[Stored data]
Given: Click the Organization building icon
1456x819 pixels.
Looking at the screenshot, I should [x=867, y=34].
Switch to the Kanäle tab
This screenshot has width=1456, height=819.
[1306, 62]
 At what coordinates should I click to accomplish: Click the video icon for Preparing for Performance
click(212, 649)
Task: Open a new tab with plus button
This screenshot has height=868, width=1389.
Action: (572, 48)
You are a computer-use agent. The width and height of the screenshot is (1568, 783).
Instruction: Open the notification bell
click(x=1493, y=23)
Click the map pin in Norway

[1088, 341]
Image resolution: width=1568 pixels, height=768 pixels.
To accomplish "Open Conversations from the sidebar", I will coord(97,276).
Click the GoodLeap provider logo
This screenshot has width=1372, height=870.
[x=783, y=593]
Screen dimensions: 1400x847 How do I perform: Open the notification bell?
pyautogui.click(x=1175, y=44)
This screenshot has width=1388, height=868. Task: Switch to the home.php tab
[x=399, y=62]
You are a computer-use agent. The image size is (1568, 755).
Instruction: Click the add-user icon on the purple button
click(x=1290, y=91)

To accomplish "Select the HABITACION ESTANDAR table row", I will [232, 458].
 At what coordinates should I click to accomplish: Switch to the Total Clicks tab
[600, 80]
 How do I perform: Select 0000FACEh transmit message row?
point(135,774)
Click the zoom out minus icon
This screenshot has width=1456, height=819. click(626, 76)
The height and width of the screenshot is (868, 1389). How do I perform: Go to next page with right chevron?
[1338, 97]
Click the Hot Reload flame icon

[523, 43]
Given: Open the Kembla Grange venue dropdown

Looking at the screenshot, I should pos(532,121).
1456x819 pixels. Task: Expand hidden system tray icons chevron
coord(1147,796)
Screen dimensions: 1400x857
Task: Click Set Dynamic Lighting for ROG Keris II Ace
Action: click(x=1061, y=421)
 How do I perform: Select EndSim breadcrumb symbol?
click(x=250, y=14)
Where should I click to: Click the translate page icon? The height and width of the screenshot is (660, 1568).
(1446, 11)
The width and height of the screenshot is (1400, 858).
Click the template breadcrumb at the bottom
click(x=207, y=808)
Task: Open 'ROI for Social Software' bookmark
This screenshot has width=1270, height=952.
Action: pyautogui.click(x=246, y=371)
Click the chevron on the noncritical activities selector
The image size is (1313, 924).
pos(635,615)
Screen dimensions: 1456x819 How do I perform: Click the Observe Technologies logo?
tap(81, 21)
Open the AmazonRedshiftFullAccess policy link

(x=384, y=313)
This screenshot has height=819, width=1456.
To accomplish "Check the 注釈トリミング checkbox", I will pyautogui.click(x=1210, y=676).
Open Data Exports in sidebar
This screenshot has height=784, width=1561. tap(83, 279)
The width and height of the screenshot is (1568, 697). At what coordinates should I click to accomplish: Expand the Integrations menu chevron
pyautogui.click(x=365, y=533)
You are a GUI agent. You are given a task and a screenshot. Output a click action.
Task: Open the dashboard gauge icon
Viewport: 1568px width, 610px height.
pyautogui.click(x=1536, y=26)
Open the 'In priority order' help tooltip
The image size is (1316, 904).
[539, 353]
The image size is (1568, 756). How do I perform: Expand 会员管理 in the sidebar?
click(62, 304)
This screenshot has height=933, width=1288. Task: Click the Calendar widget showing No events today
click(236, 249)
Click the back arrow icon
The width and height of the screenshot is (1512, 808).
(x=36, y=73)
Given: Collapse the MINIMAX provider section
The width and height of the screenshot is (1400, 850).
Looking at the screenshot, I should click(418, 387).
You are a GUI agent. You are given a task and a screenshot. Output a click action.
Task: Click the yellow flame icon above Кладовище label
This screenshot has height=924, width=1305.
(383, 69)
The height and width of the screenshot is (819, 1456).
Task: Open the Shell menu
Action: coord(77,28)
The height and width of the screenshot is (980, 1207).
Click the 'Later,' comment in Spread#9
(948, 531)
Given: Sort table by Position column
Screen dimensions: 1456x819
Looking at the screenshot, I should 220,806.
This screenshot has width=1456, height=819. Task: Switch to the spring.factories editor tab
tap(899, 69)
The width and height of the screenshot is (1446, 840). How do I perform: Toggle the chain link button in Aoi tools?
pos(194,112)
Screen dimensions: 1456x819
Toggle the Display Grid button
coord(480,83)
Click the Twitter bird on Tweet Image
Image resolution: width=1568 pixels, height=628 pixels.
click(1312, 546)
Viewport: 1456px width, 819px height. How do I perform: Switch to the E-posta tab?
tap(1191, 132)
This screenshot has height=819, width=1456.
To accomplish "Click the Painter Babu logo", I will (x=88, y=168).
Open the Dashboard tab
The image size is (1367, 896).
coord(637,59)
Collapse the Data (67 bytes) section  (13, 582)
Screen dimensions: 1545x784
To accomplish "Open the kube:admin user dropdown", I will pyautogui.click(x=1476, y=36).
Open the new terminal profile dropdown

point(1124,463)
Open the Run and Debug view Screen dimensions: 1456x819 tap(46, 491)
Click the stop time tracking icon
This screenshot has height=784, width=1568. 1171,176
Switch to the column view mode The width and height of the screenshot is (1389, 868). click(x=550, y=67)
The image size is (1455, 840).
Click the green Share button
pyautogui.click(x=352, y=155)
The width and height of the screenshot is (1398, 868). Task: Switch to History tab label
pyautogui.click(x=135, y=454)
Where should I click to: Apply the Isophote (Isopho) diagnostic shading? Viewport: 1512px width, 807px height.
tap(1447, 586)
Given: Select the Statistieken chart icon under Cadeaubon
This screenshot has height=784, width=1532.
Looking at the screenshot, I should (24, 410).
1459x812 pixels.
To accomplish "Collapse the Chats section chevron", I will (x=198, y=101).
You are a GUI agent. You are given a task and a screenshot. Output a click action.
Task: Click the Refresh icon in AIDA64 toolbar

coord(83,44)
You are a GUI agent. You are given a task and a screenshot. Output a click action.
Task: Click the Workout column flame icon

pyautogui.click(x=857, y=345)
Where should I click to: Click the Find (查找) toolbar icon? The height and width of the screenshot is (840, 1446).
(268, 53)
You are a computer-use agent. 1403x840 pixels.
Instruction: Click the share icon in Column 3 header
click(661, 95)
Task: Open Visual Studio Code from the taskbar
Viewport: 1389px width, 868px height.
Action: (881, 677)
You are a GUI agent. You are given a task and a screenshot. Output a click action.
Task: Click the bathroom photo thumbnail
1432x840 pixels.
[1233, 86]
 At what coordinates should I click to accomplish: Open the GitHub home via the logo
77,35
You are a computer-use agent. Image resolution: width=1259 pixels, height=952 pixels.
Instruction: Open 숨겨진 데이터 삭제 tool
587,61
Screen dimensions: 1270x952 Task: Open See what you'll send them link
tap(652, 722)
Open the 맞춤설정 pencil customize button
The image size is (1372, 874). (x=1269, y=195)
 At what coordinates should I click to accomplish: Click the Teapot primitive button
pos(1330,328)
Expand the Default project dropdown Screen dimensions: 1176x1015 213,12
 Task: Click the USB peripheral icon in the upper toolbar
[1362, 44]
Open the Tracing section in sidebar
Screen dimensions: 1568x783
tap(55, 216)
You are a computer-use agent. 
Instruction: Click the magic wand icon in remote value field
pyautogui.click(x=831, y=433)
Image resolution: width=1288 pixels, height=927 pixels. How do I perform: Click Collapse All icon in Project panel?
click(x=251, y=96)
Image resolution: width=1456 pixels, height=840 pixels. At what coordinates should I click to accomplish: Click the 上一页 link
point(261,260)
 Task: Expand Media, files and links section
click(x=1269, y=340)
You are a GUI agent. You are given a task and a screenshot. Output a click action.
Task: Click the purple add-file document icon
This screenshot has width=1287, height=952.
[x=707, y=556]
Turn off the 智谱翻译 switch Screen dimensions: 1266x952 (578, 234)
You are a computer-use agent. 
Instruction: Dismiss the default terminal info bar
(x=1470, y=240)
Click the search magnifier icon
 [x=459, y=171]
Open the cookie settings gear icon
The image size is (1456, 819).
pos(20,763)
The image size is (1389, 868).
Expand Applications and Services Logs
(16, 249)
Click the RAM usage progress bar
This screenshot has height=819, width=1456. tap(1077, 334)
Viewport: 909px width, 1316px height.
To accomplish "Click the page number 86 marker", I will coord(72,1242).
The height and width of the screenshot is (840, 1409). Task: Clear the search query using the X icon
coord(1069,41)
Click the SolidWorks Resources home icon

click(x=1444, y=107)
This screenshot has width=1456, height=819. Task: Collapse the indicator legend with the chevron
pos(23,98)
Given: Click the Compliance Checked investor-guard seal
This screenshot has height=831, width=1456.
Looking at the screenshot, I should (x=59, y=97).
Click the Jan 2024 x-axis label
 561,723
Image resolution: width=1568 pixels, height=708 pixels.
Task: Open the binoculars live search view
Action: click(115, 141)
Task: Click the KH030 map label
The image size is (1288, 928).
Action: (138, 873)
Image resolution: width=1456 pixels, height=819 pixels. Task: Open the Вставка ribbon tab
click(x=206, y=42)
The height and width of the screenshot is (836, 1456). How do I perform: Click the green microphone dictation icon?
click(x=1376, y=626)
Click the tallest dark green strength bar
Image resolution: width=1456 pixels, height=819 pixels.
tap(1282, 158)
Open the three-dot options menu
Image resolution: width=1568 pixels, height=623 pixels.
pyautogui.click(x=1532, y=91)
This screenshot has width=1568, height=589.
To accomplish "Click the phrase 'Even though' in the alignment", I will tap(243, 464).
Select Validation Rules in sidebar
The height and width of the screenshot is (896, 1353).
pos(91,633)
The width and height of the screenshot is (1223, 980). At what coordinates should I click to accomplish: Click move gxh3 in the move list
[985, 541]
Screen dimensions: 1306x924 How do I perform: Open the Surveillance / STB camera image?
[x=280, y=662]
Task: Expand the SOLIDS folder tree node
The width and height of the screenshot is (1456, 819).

What the task asks: Please write out, exactly as they appear above, only the lines in the stretch from the line with "Preparing for Performance" through the line with "Image resolution: width=1568 pixels, height=768".

The answer:
 At what coordinates should I click to accomplish: Click the video icon for Preparing for Performance
click(212, 649)
Task: Open a new tab with plus button
This screenshot has height=868, width=1389.
Action: (572, 48)
You are a computer-use agent. The width and height of the screenshot is (1568, 783).
Instruction: Open the notification bell
click(x=1493, y=23)
Click the map pin in Norway

[1088, 341]
Image resolution: width=1568 pixels, height=768 pixels.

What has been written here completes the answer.